I am using a Nano 33 BLE to control a robot. The robot has electronic speed controls for brushless motors, which have a 5V regulated battery eliminator circuit that I am using to power the robot. This setup worked fine previously with a Leonardo, but now I'm having issues with the 33 BLE. All externals, including switches and potentiometers, are connected to 5V. Testing the potentiometers, they hit 1023 at about 60% of their throw and then drop back down to ~800 beyond that. I believe the issue is the 5V supply. The 33 BLE must be using the 3.3V internal voltage as the reference, and the analog readings go haywire when it gets above that.
I looked into using the AREF pin, but found it wouldn't even compile with analogRead(EXTERNAL). After some more searching, it looks like EXTERNAL is not an option for this board, and the AREF pin is not actually even connected (another issue with the documentation, apparently...). Is there any solution other than a complete redesign of my wiring? That would be unfortunate, because I designed a custom PCB specifically for this board. Simply stepping it down to 3.3V isn't an option either, because the servos need 5V. Here is the circuit diagram. The 3-pin connectors on the right are for the pots; the ones on the left for the servos and ESCs, and the 2-pin connectors with resistors are for switches.
The key difference is that the Leonardo is a 5V processor and the 33 BLE isn't. That means any voltage you put into it greater than the 3V3 supply voltage will damage the chip and as you have found stop it working.
What you are trying to do is simply not viable. You need to change things so no input to the chip exceeds its supply.
Remember the Vin pin is not the voltage the processor runs at but the voltage that feeds into the 3V3 regulator.

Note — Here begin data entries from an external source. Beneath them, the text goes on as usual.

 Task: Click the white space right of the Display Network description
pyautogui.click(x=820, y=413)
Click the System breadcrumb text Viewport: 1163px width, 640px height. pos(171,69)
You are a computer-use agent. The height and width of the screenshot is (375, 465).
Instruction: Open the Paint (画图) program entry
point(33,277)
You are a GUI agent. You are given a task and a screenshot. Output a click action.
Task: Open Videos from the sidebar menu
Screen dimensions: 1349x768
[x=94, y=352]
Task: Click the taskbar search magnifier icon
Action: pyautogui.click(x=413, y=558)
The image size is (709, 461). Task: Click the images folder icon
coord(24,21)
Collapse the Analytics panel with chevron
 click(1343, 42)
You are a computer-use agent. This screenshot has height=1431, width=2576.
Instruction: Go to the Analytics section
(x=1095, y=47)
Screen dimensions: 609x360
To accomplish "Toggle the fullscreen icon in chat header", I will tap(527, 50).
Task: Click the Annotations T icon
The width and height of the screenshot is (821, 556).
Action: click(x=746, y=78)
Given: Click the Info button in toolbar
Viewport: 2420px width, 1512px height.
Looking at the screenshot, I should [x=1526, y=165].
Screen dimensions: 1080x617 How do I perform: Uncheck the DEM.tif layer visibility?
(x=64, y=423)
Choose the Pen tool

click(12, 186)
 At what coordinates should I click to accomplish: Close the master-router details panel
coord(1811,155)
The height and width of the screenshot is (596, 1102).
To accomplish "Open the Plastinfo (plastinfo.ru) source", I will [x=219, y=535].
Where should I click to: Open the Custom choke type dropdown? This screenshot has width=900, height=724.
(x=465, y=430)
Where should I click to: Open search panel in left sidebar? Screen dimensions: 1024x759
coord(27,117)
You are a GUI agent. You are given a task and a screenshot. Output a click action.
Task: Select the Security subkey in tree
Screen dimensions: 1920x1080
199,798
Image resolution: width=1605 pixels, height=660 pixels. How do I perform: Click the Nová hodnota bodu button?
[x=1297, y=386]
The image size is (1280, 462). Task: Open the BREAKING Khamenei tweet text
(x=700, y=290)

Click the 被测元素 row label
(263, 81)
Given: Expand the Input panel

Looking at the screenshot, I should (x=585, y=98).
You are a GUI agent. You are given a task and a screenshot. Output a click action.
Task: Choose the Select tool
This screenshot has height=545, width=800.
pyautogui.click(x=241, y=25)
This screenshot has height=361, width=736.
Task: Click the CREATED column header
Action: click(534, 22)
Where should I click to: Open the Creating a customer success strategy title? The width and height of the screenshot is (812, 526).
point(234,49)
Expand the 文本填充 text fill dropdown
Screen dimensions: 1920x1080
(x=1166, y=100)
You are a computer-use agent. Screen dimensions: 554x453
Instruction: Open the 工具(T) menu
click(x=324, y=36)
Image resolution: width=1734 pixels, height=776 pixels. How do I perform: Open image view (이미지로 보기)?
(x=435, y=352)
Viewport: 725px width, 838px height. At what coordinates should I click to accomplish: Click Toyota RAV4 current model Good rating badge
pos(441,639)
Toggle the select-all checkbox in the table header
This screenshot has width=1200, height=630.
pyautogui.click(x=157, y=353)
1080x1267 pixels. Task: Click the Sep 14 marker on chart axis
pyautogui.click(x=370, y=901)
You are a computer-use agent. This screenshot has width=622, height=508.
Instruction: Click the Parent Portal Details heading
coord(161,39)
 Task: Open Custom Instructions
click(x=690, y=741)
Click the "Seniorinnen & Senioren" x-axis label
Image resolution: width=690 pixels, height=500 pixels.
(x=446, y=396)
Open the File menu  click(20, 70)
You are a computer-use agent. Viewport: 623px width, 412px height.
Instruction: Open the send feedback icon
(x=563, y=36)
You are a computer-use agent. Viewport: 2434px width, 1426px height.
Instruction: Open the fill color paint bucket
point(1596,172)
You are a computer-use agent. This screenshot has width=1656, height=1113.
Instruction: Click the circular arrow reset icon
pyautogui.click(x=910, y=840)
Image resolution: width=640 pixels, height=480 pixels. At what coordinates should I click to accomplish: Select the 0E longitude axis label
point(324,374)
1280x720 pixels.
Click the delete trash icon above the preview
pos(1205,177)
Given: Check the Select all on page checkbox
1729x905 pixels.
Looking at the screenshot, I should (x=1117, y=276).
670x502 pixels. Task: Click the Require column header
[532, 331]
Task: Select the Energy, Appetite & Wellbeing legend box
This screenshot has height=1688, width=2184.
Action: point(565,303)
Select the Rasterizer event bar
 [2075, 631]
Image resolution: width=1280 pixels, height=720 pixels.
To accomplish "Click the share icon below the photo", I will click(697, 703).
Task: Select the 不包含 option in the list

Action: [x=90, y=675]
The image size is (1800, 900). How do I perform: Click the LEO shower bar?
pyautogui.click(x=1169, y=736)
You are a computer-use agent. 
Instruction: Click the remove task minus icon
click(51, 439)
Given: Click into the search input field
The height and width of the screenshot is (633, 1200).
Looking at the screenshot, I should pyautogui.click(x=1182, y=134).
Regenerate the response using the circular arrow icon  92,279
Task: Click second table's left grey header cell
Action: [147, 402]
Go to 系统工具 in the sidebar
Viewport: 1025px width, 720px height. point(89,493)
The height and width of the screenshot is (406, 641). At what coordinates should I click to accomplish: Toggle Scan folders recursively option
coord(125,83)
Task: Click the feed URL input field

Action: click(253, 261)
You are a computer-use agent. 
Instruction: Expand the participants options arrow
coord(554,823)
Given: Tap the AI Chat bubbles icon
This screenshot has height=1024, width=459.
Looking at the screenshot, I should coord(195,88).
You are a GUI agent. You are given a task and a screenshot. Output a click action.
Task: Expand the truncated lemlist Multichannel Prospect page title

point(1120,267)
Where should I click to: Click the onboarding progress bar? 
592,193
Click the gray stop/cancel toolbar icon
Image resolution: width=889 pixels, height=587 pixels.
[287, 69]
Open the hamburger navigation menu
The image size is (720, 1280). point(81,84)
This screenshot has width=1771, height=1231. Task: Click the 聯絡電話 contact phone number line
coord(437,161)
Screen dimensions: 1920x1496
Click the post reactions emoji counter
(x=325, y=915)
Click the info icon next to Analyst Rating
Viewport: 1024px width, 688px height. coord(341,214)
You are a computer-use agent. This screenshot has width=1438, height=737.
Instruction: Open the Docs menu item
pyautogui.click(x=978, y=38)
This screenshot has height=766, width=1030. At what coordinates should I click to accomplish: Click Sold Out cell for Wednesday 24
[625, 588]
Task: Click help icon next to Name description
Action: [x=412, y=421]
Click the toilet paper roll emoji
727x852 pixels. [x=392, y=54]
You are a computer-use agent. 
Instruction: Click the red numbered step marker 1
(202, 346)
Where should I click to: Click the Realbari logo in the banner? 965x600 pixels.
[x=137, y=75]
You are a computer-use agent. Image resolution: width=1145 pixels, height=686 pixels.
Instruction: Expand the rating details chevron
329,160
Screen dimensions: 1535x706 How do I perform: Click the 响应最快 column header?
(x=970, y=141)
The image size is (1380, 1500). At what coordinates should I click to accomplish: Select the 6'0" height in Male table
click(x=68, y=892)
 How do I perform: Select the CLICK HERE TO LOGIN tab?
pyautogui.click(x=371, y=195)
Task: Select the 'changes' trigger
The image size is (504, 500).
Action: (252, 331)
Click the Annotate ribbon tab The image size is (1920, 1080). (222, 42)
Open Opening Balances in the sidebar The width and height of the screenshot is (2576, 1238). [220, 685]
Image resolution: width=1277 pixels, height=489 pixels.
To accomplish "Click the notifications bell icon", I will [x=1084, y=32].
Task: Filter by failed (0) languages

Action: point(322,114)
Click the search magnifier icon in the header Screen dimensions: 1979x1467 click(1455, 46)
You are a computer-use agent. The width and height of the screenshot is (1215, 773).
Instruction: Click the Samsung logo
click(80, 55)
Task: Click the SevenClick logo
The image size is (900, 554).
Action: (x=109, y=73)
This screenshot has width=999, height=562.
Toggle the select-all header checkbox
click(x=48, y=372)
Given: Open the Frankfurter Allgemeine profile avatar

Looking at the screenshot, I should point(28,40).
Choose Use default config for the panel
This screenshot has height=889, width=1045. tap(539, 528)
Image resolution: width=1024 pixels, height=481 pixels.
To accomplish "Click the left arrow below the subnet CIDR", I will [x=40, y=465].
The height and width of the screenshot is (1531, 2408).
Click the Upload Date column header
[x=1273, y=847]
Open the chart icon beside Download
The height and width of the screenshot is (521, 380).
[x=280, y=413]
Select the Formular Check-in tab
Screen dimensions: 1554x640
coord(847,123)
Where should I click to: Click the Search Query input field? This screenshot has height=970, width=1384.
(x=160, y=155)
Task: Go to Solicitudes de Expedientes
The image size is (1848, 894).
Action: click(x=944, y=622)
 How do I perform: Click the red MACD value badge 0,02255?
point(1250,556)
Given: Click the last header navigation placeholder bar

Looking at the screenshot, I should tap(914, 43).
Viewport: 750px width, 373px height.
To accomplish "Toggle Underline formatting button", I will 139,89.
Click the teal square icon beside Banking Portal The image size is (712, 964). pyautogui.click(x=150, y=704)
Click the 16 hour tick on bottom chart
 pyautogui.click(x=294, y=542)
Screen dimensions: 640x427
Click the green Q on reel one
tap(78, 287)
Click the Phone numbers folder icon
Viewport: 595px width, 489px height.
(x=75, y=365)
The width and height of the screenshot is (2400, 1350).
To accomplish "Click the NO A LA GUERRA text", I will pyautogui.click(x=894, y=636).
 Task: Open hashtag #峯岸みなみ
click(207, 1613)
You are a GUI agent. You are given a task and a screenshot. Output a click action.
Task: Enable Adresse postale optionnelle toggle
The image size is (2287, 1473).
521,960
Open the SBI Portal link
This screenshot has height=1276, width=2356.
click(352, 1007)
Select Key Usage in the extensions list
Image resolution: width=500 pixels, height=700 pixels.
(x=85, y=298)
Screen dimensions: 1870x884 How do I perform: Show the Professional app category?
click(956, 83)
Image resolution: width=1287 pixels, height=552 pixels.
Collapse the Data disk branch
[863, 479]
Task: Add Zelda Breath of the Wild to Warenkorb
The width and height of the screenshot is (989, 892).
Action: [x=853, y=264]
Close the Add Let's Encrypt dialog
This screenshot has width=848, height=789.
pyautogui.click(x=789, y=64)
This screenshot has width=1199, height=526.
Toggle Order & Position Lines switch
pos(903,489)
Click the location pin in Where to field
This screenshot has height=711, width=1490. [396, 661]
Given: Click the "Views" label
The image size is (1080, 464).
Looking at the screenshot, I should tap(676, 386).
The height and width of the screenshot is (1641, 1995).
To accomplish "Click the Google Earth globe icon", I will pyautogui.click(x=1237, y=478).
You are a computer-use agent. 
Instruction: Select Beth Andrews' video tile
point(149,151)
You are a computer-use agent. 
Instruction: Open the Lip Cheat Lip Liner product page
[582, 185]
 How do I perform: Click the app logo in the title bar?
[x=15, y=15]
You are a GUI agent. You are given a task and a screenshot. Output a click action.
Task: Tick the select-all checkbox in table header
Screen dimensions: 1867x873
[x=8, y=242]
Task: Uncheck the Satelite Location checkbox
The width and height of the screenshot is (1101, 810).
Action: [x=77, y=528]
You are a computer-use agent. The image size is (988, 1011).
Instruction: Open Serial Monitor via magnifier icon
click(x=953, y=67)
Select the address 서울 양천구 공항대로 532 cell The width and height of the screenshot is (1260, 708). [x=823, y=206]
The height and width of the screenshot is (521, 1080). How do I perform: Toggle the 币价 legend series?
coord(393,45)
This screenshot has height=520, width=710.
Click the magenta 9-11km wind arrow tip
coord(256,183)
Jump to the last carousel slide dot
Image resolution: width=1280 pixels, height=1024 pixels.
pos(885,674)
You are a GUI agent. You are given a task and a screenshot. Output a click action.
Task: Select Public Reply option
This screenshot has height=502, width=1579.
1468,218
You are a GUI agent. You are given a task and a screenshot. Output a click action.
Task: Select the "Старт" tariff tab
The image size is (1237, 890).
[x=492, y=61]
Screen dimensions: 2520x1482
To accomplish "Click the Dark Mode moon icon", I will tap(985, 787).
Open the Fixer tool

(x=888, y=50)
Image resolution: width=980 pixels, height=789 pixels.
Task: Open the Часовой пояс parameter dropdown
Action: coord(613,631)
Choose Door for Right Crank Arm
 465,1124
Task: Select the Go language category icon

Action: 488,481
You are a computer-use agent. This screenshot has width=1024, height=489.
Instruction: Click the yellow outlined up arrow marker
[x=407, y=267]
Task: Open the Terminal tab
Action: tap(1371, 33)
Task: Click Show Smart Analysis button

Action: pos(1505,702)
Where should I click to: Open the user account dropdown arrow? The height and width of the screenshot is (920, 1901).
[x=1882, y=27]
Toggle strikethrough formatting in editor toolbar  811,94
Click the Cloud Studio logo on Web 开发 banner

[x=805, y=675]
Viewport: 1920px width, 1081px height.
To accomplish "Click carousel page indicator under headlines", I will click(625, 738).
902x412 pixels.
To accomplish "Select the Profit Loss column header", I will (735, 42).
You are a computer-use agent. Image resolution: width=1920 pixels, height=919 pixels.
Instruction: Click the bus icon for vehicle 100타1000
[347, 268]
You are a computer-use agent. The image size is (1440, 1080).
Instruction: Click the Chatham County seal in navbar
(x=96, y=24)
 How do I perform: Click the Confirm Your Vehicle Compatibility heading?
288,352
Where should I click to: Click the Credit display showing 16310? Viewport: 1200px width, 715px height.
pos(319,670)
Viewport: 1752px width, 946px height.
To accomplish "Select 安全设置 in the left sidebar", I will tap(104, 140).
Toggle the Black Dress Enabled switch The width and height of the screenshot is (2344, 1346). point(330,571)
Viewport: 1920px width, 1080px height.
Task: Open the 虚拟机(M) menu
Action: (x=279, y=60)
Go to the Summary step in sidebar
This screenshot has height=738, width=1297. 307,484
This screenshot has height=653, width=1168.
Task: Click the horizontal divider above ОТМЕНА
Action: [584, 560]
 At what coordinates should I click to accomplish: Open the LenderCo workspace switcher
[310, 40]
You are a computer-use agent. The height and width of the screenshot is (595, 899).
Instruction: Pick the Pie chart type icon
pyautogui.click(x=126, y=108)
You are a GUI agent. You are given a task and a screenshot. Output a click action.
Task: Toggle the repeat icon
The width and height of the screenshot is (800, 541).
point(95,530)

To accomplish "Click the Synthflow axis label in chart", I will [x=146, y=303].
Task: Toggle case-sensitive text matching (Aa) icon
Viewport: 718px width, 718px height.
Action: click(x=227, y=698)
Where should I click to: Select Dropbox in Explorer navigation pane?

Thanks. That's what I feared. It won't be a problem to keep the 5V isolated to the servos, ESCs, and Vin and use the 3.3V pin for everything else, but it means I need to start over. Too bad I didn't consider this issue before, but I guess that's how you learn.
Ok, just be aware that while feeding a servo with a 3V3 control pulse might work, it could be that needs a bit of a step up in signals. I normally use a 74HCT14 to do this. This has six inverting buffers in it so use two of the buffers in series for each servo.
That's another thing I didn't think of. I did some searching and found that R/C receivers usually (or maybe always?) use 3.3V signals even though 5V is the normal operating voltage, so I'm pretty sure the servos will work fine without boosting the signal to 5V. I will test with a breadboard to make sure, though.